Increased competition and the need to cut costs are driving universities to replace archaic processes in the back office with software that automates key processes.

Increased competition and the need to cut costs are driving universities to replace archaic processes in the back-office with software that automates key processes.

Universities are also investing in the latest technologies in the front office to enable students to connect to everything they need, but workforce reductions are driving through back-office reform.

The introduction of student fees has increased competition for students amongst higher education institutions, so giving the IT-savvy generation access to the technology they want is vital. Wi-Fi, voice over IP (VoIP), and smartcards are just some of the technologies making students’ university lives and studies easier.

But in the back office, where there is significant work required, there is an opportunity to make substantial savings and make institutions more effective at attracting, processing and retaining students.

The vast majority of higher education establishments still rely on paper-based processes to manage students from application to graduation and even beyond.  As a result it is estimated that up to 70% of a university's costs are human resources.

Universities across the UK have been making hundreds of redundancies with back offices being hit particularly hard.
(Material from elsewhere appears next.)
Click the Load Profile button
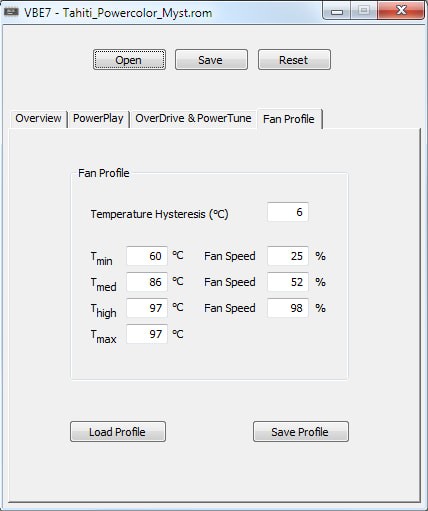 [x=118, y=432]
Institutions are now beginning to move away from these processes and systems with software to automate processes. This reduces costs and mistakes and saves significant time. They also provide the universities with vital business intelligence which will help them with future business strategies.

The University of Southampton, which like other univertsities had to make redundancies, has embarked on a journey to automate administrative processes through a system from SunGard Higher Education. The system which has CRM (customer relationship management) at its core is known as Banner Relationship Management (BRM).

Dr Gillian Holf, assistant director, student academic administration, and section head for student information and records at the university, says BRM will automate processes that were previously manual and paper based.

The first process being automated is the one used to ensure all students have completed enrolment. She says it is common for students to be attending lectures without having fully  enrolled. It is vital for university funding that students complete that process.

“We need all the information about students to get funding from the government,” said Holf.

She said all the information related to enrolment will feed into other systems automatically, such as the one that administers library use.

The process to ensure students enrol previously involved e-mails, phone calls and letters with about six people dedicated to it.

But it is not just about cost savings. The BRM system has several component parts including analytics modules, which provide staff with specific dashboards depending on their role within the institution.

“Our desire is to put the student at the heart of the process,” said Holf. Part of this is creating a single view of a student across the university, which is diverse in terms of locations, services and departments: “We can ensure that if the student has contacted one part of the university they will not have to repeat this at another.”

Holf said that student fees and the resulting competition will force universities to “improve and professionalise” administrative services.

The SunGard Higher Education user group in the UK is made up of about 40 universities.